And I’m willing to entertain the idea that the categories are measuring something. The interesting question to me is: Are they really measuring what we call “extraversion” or “introversion,” or are those just categories that are totally historically contingent? They’re useful categories for certain kinds of purposes and that’s why they’re used. But are they really innate? I don’t think so.

You write extensively about the MBTI's capitalist applications. How do you think the MBTI fits into the doctrine of people as “personal brands”? Type indicators must have a specific potency when your corporate worth is simply your curated personality, right?
I think millennials are much savvier about the pitfalls of personality testing than, say, boomers. And one of the things I find utterly fascinating is the way BuzzFeed quizzes have taken the logic of personality testing and made it so parodic, so obvious. And they’ve done this in ways I’m not always sure they’re aware of.

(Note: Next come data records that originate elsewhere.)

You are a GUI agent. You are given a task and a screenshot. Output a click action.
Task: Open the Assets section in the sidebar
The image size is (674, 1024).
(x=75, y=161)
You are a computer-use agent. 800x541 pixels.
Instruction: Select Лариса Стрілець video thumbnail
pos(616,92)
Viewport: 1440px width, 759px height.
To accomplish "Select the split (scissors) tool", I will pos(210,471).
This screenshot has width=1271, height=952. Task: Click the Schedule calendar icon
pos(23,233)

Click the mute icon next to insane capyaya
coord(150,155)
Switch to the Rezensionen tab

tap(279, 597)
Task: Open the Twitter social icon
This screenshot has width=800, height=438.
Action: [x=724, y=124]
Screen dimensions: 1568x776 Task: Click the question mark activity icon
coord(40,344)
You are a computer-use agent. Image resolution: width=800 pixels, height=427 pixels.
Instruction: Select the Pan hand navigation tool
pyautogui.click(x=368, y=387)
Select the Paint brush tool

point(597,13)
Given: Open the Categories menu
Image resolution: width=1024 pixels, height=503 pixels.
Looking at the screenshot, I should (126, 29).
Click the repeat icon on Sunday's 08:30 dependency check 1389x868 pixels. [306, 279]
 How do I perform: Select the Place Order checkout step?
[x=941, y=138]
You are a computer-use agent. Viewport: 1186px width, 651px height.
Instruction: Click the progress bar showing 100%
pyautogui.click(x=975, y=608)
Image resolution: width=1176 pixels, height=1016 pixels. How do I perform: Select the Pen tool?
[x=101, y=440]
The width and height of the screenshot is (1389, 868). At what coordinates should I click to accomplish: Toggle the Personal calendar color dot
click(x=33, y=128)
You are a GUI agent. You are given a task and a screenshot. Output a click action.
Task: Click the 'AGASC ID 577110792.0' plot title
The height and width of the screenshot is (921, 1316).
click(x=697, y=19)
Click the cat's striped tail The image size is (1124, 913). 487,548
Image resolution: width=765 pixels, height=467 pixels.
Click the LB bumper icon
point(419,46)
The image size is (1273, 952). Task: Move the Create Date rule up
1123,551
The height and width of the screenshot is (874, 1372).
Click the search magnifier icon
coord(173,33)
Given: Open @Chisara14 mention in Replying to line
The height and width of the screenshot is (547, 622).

My favorite quizzes are the ones where you click through a bunch of commodities—what Disney movie are you, what type of shoe are you—and then it uses all of those inputs to create another commodity as an output. Like, if you pick this kind of shoe, you’re this kind of Taylor Swift song. To me that’s a really amusing amusing exposé of how type works and has always worked. It’s used to commodify people’s psyches to transform them into commodities that can then be sold on the personality marketplace. So I actually think millennials are much more keyed into how that has become an invisible feature of their lives than any other generation.